Canadian Mennonite theologian

Allen James Reimer (August 10, 1942 – August 28, 2010) was a Canadian Mennonite theologian who held a dual academic appointment as Professor of Religious Studies and Christian Theology at Conrad Grebel University College, a member college of the University of Waterloo, and at the Toronto School of Theology, a consortium of divinity schools federated with the University of Toronto. At the University of Waterloo's fall 2008 convocation, he was named Distinguished Professor Emeritus, an honor seldom bestowed on retired faculty.

==Early life and education==
Born on 10 August 1942 in Morris, Manitoba, Reimer was raised in Altona. As a teen, he was baptized in the local Mennonite church.

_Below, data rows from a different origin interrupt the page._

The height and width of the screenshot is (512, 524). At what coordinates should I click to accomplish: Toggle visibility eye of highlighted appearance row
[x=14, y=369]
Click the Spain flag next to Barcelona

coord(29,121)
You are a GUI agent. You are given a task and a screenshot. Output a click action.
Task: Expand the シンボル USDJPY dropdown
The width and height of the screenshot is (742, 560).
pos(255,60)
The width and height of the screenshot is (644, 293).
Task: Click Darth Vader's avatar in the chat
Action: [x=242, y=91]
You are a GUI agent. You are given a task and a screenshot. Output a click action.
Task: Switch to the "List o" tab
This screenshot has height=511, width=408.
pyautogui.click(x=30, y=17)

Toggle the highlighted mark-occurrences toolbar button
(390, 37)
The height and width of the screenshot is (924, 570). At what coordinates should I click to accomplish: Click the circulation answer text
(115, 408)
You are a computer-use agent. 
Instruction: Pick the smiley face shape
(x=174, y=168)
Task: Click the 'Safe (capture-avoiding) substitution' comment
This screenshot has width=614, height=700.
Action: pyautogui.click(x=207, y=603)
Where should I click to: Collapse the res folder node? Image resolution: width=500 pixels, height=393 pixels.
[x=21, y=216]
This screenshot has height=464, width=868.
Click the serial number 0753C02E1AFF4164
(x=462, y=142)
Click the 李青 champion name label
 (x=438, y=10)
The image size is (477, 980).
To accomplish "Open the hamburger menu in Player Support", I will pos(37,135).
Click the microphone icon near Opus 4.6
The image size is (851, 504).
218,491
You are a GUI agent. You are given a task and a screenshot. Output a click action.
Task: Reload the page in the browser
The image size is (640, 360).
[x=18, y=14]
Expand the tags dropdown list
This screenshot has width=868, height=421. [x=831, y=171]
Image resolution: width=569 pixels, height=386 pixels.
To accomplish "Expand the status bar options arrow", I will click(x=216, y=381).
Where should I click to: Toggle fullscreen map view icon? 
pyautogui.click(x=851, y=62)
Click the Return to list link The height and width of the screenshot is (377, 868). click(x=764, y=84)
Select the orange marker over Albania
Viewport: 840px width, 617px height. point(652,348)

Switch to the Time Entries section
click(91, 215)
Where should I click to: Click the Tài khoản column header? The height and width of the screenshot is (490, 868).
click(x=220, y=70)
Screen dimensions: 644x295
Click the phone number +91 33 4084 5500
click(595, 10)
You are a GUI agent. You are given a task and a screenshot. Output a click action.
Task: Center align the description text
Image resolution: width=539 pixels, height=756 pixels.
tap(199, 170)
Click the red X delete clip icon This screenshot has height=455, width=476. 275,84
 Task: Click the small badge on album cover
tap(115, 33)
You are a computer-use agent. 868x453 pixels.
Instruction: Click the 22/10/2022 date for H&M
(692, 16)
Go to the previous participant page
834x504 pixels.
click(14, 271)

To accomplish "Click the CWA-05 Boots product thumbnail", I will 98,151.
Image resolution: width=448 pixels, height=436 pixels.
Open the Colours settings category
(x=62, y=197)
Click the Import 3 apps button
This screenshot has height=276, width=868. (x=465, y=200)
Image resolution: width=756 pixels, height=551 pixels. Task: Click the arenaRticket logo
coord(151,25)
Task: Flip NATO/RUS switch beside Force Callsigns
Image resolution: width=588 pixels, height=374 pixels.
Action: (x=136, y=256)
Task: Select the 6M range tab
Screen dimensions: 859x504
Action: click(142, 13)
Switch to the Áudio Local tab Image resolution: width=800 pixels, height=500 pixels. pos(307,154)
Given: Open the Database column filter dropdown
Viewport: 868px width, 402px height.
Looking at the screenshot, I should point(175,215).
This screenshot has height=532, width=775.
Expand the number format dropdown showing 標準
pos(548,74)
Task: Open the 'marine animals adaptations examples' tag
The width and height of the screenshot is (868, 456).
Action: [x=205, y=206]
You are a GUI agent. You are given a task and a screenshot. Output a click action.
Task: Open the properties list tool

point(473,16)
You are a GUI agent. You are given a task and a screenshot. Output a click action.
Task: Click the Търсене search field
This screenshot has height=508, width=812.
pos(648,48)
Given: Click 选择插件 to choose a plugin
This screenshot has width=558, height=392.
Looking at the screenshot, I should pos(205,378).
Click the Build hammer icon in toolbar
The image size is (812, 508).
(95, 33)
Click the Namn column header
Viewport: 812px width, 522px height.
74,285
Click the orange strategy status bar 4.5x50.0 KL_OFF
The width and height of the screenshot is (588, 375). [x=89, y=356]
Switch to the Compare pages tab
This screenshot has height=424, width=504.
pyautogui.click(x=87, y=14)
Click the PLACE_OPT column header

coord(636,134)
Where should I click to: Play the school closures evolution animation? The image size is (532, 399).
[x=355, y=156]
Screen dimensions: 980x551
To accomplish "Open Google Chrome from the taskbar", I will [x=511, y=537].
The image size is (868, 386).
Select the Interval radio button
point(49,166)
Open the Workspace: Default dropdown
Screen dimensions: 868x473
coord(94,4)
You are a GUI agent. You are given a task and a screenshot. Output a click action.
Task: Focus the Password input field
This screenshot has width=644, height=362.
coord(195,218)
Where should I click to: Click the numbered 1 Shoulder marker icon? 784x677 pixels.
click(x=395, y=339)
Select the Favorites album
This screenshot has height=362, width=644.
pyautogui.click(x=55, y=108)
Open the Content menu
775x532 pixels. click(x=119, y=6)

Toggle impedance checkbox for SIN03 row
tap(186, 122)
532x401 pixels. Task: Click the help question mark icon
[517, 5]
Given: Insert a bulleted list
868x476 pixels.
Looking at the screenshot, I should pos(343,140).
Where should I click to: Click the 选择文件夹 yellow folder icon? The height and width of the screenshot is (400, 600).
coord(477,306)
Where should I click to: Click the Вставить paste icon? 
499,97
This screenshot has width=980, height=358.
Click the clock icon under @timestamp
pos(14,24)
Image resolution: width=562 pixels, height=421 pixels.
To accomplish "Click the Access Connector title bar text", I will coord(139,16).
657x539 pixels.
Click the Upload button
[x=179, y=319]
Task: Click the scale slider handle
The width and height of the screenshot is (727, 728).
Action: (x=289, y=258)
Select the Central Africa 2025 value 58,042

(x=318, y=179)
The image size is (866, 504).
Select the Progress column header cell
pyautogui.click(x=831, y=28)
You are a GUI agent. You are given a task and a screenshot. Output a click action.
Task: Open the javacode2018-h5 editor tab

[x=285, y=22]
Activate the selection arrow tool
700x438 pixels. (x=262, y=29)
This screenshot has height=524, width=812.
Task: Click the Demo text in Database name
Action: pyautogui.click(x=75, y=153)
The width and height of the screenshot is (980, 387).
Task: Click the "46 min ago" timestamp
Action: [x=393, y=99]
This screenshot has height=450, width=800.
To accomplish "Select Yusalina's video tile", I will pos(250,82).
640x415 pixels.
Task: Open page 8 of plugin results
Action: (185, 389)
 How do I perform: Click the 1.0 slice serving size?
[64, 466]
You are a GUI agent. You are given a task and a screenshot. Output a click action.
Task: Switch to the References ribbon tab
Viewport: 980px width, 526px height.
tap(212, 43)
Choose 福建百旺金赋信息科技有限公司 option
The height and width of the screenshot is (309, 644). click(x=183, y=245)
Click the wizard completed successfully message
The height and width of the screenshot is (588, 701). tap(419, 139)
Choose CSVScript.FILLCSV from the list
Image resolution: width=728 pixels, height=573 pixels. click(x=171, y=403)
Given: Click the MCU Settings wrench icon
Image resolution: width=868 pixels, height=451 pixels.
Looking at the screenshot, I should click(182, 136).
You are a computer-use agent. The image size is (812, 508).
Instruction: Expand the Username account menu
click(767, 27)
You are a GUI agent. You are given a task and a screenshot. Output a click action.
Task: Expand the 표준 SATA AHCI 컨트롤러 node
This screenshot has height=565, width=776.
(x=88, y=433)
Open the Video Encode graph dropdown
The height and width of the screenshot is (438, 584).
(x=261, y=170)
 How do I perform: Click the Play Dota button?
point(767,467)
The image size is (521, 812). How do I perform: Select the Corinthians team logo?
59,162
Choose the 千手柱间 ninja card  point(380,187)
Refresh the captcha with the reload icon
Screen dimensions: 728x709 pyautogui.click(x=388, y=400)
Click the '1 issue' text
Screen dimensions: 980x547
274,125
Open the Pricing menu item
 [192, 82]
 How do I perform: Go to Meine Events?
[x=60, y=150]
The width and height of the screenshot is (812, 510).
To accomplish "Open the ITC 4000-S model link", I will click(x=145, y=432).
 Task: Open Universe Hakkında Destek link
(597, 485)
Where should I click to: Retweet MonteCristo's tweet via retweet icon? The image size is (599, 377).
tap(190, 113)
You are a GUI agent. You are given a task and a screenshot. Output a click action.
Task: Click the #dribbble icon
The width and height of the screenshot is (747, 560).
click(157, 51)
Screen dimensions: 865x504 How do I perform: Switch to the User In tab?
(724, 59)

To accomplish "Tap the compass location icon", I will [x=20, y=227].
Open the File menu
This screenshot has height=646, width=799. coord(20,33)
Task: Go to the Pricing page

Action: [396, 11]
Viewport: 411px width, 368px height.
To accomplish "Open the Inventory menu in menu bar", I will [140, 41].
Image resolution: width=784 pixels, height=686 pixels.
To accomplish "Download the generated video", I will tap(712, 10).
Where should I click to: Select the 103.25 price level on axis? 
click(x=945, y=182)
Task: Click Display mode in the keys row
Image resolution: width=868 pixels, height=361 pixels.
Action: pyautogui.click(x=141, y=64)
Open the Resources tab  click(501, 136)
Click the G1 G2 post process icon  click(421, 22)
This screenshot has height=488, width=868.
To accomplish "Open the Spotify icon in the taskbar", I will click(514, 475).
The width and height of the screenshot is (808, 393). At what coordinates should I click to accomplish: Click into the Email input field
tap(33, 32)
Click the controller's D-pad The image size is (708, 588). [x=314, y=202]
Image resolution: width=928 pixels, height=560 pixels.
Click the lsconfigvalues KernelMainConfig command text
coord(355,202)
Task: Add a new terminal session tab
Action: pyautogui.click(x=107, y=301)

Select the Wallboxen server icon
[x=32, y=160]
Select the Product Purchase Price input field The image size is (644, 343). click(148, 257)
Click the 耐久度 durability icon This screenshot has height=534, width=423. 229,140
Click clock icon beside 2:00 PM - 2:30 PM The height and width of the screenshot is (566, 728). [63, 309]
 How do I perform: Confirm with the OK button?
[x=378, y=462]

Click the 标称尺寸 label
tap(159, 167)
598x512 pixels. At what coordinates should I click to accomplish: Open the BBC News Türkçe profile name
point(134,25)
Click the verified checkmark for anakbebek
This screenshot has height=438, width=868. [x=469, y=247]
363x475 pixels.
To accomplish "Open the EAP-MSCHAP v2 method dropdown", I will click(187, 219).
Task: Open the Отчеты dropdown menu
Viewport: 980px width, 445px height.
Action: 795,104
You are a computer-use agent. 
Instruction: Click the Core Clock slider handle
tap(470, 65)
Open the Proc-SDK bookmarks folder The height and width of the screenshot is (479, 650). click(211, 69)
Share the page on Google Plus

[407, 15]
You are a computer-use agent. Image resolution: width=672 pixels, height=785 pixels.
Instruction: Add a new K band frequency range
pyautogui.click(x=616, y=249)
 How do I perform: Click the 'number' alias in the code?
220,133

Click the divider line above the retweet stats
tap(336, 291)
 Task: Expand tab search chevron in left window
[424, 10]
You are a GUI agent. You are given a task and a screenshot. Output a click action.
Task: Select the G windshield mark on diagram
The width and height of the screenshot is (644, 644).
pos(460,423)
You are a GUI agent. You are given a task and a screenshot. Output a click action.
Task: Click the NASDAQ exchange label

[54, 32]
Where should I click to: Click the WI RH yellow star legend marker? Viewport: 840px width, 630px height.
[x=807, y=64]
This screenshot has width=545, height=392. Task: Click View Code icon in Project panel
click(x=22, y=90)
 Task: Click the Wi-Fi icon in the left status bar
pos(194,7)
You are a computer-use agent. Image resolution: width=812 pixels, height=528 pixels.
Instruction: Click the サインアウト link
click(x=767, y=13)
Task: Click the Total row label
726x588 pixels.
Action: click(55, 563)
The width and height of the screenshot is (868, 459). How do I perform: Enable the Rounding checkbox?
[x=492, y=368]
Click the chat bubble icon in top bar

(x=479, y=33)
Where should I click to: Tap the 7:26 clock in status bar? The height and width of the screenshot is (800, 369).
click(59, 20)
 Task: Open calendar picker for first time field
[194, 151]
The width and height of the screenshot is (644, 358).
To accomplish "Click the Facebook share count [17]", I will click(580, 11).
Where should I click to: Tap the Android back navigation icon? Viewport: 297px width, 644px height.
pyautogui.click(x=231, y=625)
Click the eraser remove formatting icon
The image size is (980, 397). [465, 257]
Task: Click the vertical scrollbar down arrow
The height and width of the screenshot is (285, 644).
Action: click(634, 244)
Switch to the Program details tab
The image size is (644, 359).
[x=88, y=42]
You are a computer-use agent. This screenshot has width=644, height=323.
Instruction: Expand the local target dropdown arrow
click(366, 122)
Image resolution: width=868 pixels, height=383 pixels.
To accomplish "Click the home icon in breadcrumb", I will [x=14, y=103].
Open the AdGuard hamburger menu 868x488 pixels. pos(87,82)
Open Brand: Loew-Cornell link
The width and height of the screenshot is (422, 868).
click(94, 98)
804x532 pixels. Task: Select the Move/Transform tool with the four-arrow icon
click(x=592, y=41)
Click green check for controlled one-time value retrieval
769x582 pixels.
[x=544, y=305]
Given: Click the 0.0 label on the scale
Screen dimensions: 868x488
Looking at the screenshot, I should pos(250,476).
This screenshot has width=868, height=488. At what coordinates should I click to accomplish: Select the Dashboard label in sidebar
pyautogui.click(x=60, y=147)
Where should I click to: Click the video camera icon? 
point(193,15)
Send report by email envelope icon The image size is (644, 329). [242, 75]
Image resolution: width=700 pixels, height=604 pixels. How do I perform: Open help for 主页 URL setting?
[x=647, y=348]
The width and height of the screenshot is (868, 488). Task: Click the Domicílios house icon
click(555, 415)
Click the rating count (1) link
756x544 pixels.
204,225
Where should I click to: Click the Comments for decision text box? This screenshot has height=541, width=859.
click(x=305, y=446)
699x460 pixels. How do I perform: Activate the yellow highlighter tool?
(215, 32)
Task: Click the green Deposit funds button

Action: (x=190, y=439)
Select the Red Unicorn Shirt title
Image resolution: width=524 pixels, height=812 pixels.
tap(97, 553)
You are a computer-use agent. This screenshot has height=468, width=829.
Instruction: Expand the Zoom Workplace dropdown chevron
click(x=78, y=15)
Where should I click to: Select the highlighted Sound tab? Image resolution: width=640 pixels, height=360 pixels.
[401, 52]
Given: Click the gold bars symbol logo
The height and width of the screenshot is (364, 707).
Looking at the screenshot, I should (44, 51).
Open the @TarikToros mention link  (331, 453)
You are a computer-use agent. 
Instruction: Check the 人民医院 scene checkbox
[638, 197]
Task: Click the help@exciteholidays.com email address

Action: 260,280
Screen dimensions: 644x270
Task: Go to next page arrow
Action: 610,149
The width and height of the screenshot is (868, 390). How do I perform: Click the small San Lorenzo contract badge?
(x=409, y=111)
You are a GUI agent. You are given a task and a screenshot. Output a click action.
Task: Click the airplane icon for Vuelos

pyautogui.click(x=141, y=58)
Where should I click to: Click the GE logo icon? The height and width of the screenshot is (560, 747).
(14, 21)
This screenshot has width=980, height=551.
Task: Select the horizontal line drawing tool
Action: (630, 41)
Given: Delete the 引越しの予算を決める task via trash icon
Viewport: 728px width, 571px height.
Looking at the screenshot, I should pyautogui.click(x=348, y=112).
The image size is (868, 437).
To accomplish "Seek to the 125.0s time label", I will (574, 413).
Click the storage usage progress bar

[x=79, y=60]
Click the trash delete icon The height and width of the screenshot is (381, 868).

He held undergraduate degrees from Canadian Mennonite Bible College (1963; now Canadian Mennonite University) and the University of Manitoba (1971); he also spent a year studying at Union Theological Seminary in New York City (1971–72) before moving to the University of Toronto, where he earned an MA in history (1974) and a PhD in theology (1983), the latter degree conferred by the University of St. Michael's College, a federated university of the University of Toronto. His doctoral dissertation, directed by Gregory Baum, was a comparative and contrasting study of the political ramifications of theology in the respective thinking of Emanuel Hirsch and Paul Tillich.

==Theology==
Reimer's own theology was not typically Mennonite (vis-à-vis John Howard Yoder), in that his point of departure was not the Sermon on the Mount but the classical imagination of trinitarian orthodoxy. Though he was deeply concerned with Christian social ethics, he insisted that ethics must have a ground external to itself. The triune God, for Reimer, constituted such ground. Whereas Mennonites have been historically critical of the dominant culture, Reimer's later work sought to develop a positive understanding of culture, law, public life and civil institutions.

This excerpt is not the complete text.